El arranque de Chappie, en forma de (falsos) noticiarios televisivos que nos
informan que en la
Johannesburgo de un futuro cercano los niveles de
delincuencia han llegado a un punto tan crítico que el gobierno ha decidido emplear
a una serie de robots-policía, los Scouts, para erradicar la oleada de
violencia que se ha apoderado de la ciudad, no puede menos que recordarnos RoboCop o, sin ir más lejos, District 9. Pero Blomkamp no insiste en
este procedimiento narrativo, dejándolo en un apunte, suficiente para situar al
espectador en el contexto del relato. De hecho, la sencillez es, aquí, la mejor
arma de Blomkamp y su esposa y coguionista Terri Tatchell, quienes arrojan una
mirada directa y diáfana sobre situaciones y personajes, con vistas a plantear,
como digo, una fábula sobre la inocencia con trasfondo de ciencia ficción que,
contra todo pronóstico —y justo al contrario de lo que ocurría, negativamente
hablando, en District 9 y Elysium—, va creciendo en complejidad y
matices a medida que avanza el metraje.
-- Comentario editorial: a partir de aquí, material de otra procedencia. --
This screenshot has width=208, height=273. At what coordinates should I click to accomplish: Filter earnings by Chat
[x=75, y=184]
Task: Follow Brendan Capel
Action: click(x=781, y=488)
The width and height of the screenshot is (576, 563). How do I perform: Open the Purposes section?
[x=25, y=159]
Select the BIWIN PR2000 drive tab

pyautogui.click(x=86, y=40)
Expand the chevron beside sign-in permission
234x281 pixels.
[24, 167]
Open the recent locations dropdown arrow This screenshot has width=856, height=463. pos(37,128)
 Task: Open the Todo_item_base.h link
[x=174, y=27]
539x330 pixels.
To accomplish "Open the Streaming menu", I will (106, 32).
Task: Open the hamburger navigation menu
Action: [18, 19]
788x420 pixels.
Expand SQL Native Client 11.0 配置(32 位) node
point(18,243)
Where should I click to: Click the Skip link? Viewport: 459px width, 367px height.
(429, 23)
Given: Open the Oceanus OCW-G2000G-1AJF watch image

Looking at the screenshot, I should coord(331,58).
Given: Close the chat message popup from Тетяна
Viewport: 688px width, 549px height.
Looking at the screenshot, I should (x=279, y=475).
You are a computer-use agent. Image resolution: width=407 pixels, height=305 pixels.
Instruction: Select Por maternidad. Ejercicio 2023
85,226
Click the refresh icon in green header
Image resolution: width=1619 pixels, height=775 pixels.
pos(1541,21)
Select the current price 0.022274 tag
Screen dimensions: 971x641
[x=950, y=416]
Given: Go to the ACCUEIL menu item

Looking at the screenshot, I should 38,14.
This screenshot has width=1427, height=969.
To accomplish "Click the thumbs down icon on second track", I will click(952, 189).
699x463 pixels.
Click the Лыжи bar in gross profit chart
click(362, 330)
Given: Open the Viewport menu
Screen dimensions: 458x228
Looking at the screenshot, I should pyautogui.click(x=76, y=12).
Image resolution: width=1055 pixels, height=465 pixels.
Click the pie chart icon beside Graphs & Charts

Chappie
hace gala de una fuerza e intensidad ausentes, a mi entender, en los otros dos
largometrajes de Blomkamp y que nacen, como digo, de la (aparente) simplicidad
de su planteamiento; es decir, justo lo contrario de District 9 y Elysium, que
partían de conceptos muy elaborados para, a partir de los mismos, ir decayendo
en interés a base de encadenar facilidades y obviedades una detrás de otra. Ya
he mencionado las evidentes influencias de Chappie,
y puede que haya alguna más; pero lo relevante es que, una vez reconocidas y
asumidas esas deudas, la película de Blomkamp no tarda en olvidarse de las
mismas para tirar por otros derroteros.
Se le ha reprochado a Chappie que sus personajes, digamos, “de
carne y hueso” sean superficiales (¡como si los de District 9 y Elysium
tuvieran, en cambio, una gran “complejidad”!): Deon Wilson (Dev Patel), el solitario
informático que ha diseñado a los Scouts y que crea el programa de inteligencia
artificial gracias al cual dará vida propia y conciencia de sí mismo al Scout
averiado en acto de servicio que acabará convirtiéndose en Chappie (voz y
gestos, vía “captura de movimiento”, de Sharlto Copley); Vincent Moore (Hugh
Jackman), el exmilitar rival de Deon, que busca que fracase su programa Scout a
fin de retirarlo y a cambio colocar el suyo propio: un enorme robot policía muy
parecido (innegablemente) al ED-209 del excelente film de Verhoeven; la pareja
de delincuentes encarnados —con sus mismos nombres— por Ninja y Yolandi,
componentes del grupo musical sudafricano Die Antwoord, que quieren utilizar a
Chappie para sus propio beneficio; o Michelle Bradley, la rígida directora de
la empresa de robótica donde trabajan Deon y Vincent, interpretada —exhibiendo de
nuevo su condición de icono para los fans del cine de ciencia ficción— por la
veterana Sigourney Weaver. Desde luego que puede verse así, de la misma manera
que también puede entenderse como otra forma de contrastar la inocencia pura e
inmaculada de Chappie con las debilidades humanas de todos ellos, sea el miedo
(Deon), la ambición (Vincent), la codicia (Ninja) o la falta de escrúpulos
(Michelle). Por tanto, puede que se trate de un contraste fácil, pero
dramáticamente hablando resulta muy eficaz.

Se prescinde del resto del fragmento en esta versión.